(Material for this task)
——
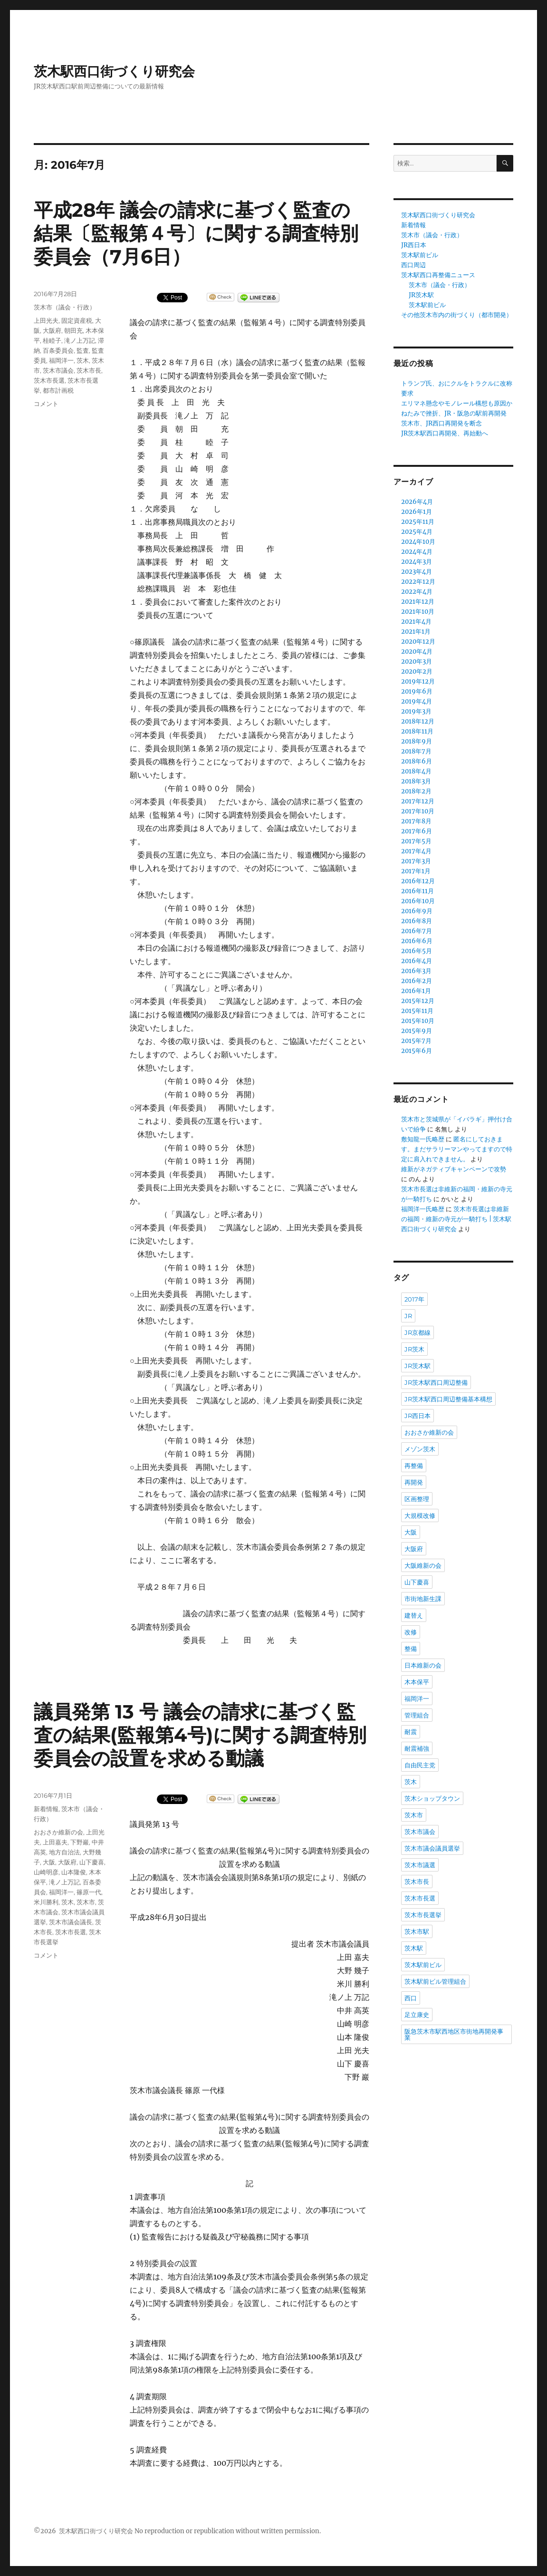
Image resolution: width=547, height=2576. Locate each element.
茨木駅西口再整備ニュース (438, 275)
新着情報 (46, 1809)
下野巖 (79, 1842)
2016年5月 (416, 951)
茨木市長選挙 (422, 1915)
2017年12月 (417, 801)
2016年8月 (416, 921)
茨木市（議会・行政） (65, 307)
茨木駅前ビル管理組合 (435, 1981)
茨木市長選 (49, 380)
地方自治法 (64, 1852)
——
Count how many of the rows above contain the string "each" with case taken into account, and reply with the number alone.

1